Gleb stared at him. He was like a man possessed by something. His very stance was exhausted, but his face was a textbook example of calm, mellow determination. The looseness he held himself with was a style Gleb had never seen, had never fought. He didn't know whether it would be better or worse than most fared against his knife.
But he knew that the man wouldn't live to tell about it.
Gleb forced the panic from his heart. Panic killed men against the wild cats of Indalla. He'd seen it happen. Only the calm, cold, decisive swipes of a knife successfully killed anything. Panic only occasionally got lucky.

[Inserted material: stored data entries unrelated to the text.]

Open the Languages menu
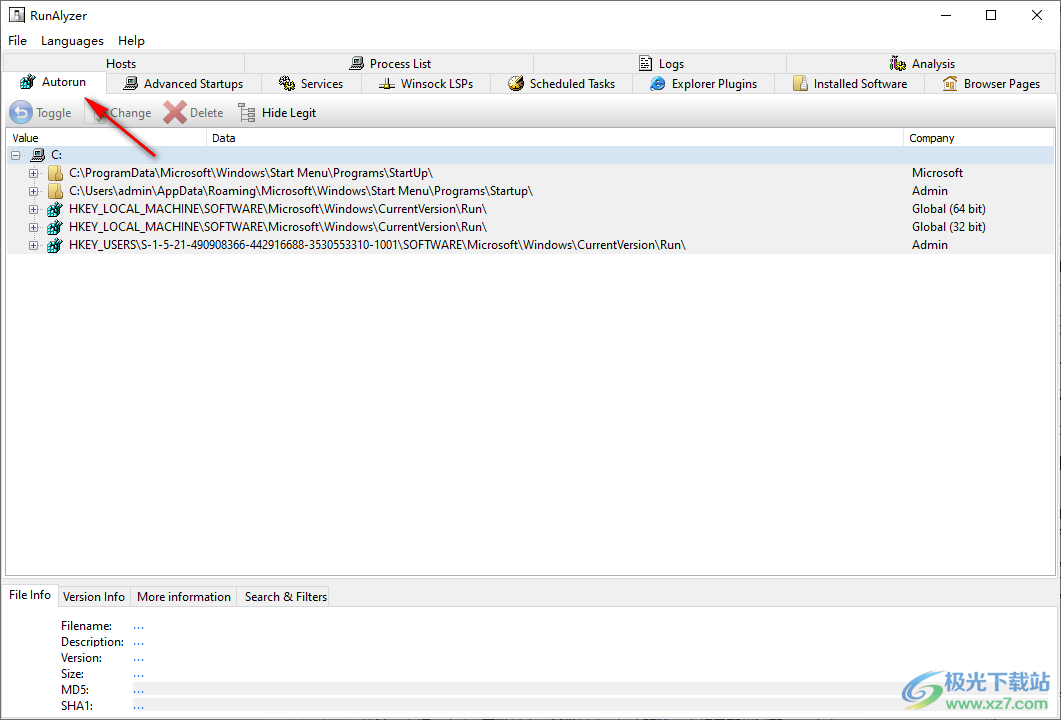The height and width of the screenshot is (720, 1061). click(x=72, y=41)
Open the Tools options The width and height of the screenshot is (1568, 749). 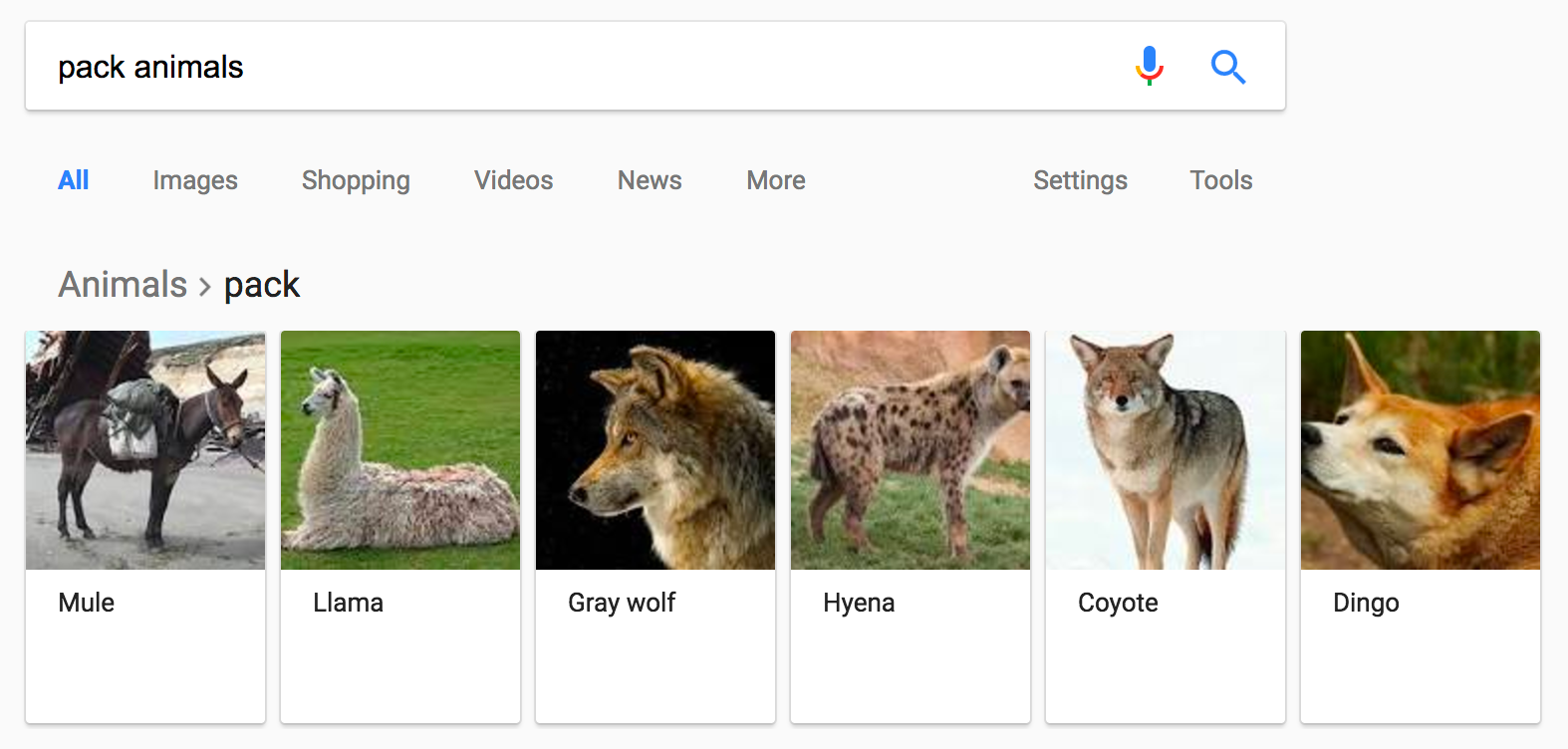(x=1220, y=180)
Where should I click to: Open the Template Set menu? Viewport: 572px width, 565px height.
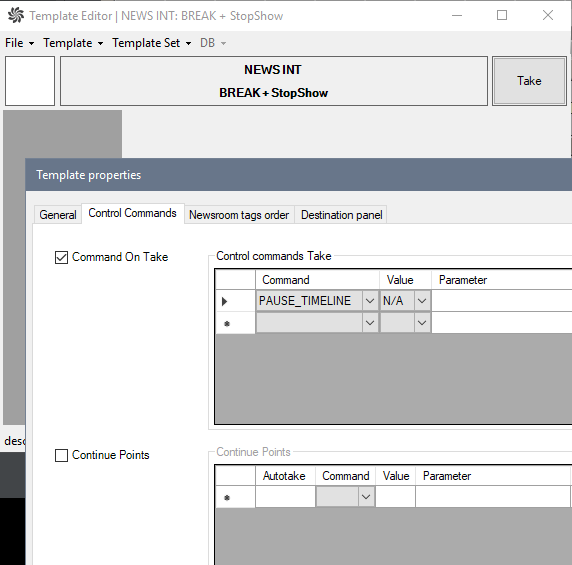[x=151, y=43]
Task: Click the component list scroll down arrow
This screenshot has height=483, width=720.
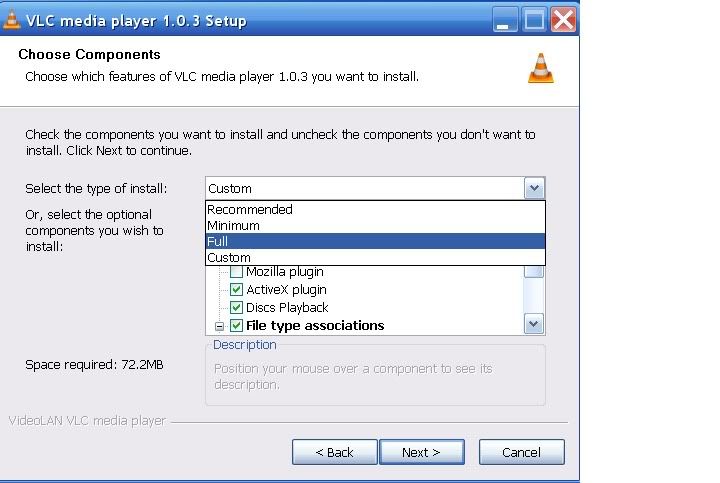Action: click(534, 324)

And his opponenet was tired, but definitely not panicked.
He lunged forwards, knife blade shining in the sun. The man's sword was there, suddenly, blocking his advance with a backwards grip that swung up with a strength Gleb could not have guessed. And the man's face was still unchanging, his mouth a neutral line, neither angered nor pleased nor ill.
Gleb was forced back to prowl and circle again. The man's guard fell to pieces immediately, but he wasn't certain if this was a feint again.

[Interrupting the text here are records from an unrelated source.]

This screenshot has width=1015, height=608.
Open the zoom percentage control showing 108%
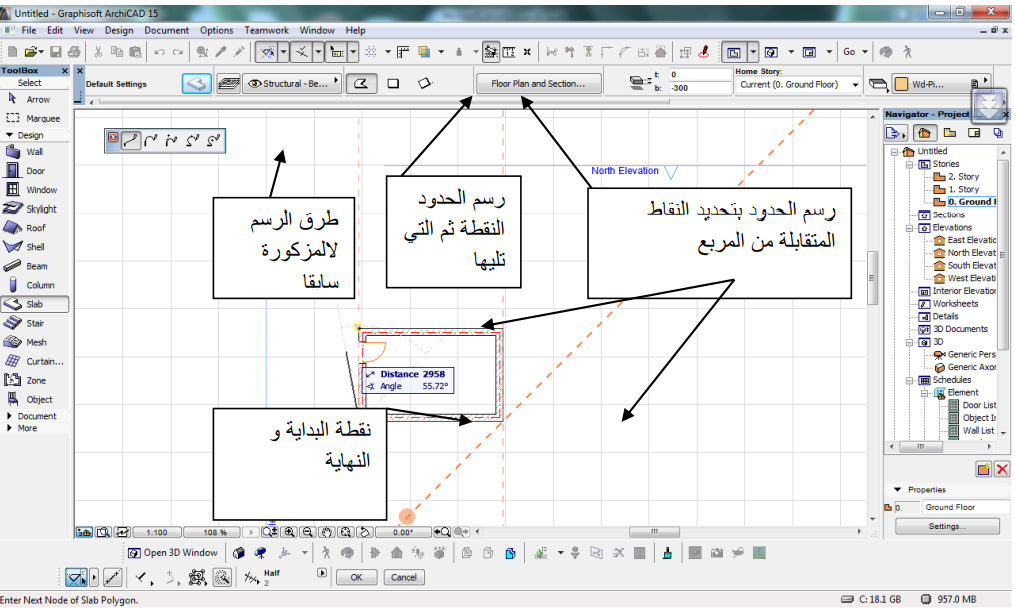click(215, 533)
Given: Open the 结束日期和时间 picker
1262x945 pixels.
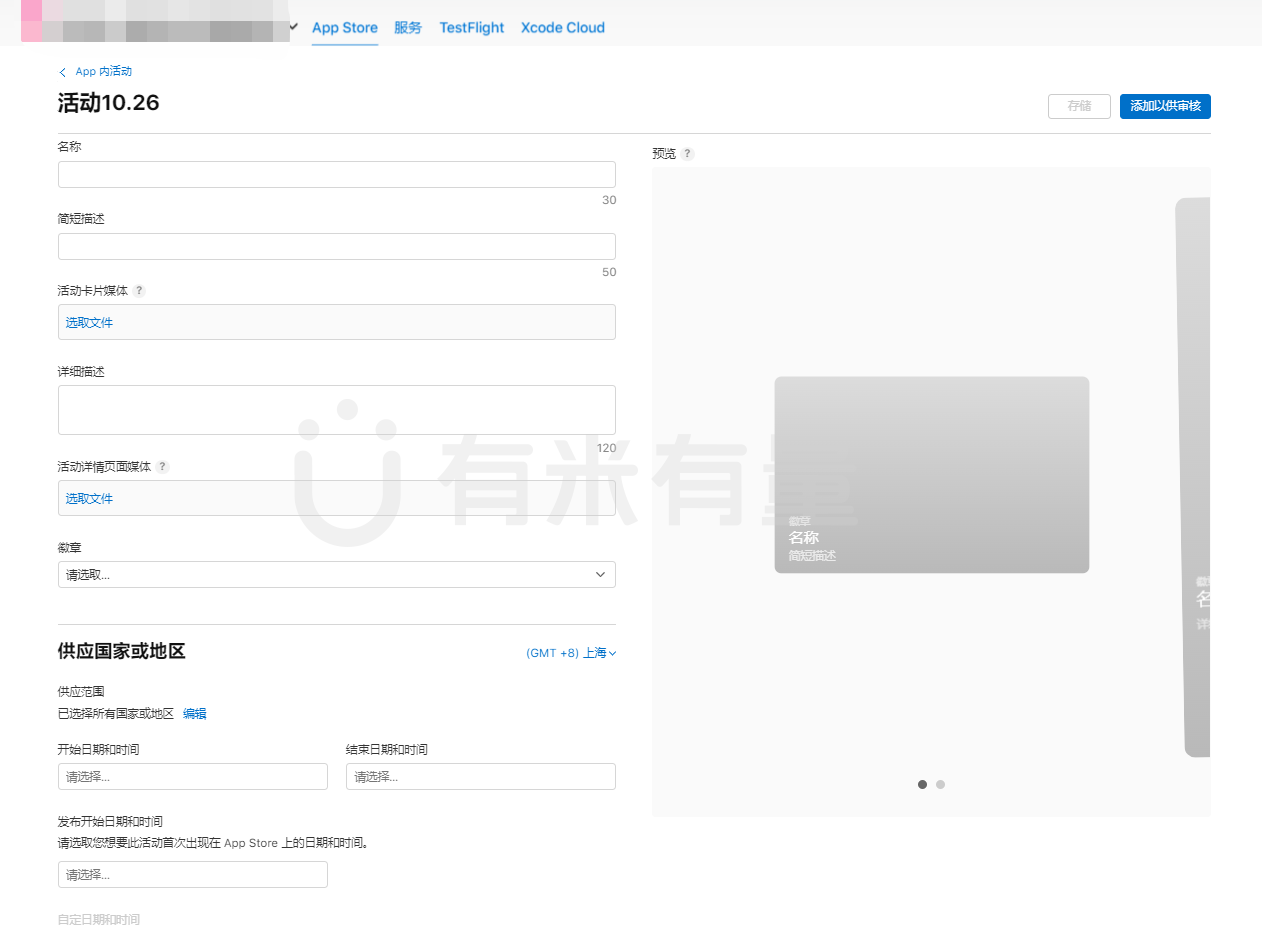Looking at the screenshot, I should (481, 777).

"Who are you?" he snarled.
"I should ask the same of you," the man answered evenly, openly.
"I'd say you're a dead man." He lunged forwards again, towards the man's back, but he side-stepped with a languid grace that Gleb could not, did not foresee. He was not to be put off, however, and he drove into the fray, too close for the man to use his sword.
Instead, in such close quarters, the man's body jerked sharply from one side to the other in ways that made Gleb certain that his spine was not attached to the rest of him. Even when he was nearing the edge of the roof he redirected in a way that would not end his life.

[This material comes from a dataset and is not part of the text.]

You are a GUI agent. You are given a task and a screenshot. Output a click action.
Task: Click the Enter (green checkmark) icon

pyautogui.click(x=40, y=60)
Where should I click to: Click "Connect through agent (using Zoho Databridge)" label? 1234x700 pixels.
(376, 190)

But still he did not raise his sword except to parry blows, each with a blow stronger than the last. Until finally Gleb was wearing himself out on his attacks.
It was then that the man's sword lifted in aggression. And then it was Gleb's turn to outrun this manic, serpentine style of assault. The man was everywhere at once, spinning and driving and lunging in ways that did not seem conducive to the art of swordplay, yet here they were, threatening his life.
He fought similarly to the warriors of Indalla in that his form was wild, unpredictable, but much more artistic and flourished, at the same time. The economy of movements had been robbed completely, but everything seemed a continuous thought from the previous blow. The stance was frankly startling, frightening, and aimed directly at him, so he did not have much time to assess it before he found himself slipping on the roof and lying flat on his back, a sword pointed at his throat.
But the man hesitated.
"Go on, then. Y've been besterin' me. Slit me gizzard and be all done yer work, ye lout."
The man smiled, though, for the first time since he'd started trailing after him. "My Lady, deaf and dark and silent, wishes audience with you. I did not appreciate it very much when you and Templeton went separate ways and I had to find you both. Good of her, though, to return you to me, so I could more properly fulfill my duties."
Gleb stared up at him. "Templeton ... The storyteller?" he demanded.
The man inclined his head amicably and sheathed his sword. "Now comes only the trouble of getting down. I'm not much the climber, you see. I don't appreciate her sending me up here very much, but her will is my will," he said with an exasperated tone. "Though if she really listened to everything I say, I'm sure she'd just fling me off the roof as a ways to get down."
Gleb stared at him for a long time. "Look, I've gladness in me heart for the life y've been chooserin' t' spare, but who by the devils of the deep blue sea are ye?!"
The man smiled with such disarming charm at Gleb that he immediately sensed a fellow con. That didn't stop him from feeling the charm, though, and he felt an immediate liking for the man and his crazed rambles. "Call me Gershwin," he said, offering a hand up.
Gleb took it and hauled himself up. "Gleb," he answered. "Where be the good man Tem Raithcliff o' Midgradia?"
"Clearly not here on the roof," Gershwin answered brightly. "How do we get down?"
Gleb surveyed their options. "Well, that be one question I cannae be answerin' too right."
"Well, then there's only one thing for it," Gershwin said brightly. "We'll have to go down the way we came up." And he dropped to dangle from the roof before grabbing hold of the wooden trellis.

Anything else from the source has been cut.